Aim of the task →
Give only the number of lines in the records that contain the word "agent".

Records for this task →
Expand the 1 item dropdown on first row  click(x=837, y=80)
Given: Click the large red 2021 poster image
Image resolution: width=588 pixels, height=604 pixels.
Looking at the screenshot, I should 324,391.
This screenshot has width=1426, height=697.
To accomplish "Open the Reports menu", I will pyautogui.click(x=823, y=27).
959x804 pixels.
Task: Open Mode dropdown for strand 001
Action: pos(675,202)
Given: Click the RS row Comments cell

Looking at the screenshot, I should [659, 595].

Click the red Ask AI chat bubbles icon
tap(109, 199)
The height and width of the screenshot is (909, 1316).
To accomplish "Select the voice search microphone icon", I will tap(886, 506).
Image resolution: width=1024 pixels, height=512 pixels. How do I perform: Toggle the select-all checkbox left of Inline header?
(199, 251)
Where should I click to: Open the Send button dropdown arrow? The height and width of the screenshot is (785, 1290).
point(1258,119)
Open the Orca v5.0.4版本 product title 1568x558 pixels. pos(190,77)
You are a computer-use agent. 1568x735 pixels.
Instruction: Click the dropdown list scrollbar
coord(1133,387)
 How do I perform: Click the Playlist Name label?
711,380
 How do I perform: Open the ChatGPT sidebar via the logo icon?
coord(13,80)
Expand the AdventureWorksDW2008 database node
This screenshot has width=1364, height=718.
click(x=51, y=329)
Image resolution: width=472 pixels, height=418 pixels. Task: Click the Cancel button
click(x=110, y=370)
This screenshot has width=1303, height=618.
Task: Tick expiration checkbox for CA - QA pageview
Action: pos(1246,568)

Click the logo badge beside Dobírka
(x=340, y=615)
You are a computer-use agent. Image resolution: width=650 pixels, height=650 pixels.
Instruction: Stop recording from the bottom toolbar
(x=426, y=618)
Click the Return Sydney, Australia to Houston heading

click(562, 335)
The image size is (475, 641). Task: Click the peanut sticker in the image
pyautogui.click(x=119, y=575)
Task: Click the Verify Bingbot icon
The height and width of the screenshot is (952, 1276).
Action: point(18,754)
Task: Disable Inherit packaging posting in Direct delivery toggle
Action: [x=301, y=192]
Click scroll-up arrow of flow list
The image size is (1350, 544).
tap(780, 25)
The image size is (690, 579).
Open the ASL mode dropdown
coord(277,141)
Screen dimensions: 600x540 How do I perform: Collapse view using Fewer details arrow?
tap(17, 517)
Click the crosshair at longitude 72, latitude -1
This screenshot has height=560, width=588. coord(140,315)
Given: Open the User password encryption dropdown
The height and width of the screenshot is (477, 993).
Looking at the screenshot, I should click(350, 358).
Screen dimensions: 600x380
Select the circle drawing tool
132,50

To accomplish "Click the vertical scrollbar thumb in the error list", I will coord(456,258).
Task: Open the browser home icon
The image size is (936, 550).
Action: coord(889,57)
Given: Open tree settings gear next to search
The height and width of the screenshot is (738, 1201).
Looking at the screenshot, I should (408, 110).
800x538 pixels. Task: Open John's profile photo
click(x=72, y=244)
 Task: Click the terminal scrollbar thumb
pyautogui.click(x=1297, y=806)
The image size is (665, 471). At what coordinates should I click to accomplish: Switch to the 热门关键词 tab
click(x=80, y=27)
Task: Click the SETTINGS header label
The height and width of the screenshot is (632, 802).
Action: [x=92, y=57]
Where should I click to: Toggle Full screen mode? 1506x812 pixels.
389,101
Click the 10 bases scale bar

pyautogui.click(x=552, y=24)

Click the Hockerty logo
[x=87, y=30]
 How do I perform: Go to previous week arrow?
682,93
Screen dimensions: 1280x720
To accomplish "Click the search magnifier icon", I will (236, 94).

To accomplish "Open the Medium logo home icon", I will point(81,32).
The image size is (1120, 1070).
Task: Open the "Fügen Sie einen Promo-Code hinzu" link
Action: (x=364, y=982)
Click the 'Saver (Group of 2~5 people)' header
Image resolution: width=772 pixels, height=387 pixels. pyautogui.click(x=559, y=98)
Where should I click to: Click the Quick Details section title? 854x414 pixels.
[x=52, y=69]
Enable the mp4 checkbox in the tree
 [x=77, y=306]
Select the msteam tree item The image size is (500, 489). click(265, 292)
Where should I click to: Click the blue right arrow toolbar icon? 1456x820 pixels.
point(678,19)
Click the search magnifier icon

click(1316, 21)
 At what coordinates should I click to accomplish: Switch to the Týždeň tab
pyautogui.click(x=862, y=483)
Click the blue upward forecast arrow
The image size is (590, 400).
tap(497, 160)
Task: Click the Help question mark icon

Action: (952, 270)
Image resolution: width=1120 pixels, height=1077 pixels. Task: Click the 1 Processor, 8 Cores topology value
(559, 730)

Written response →
2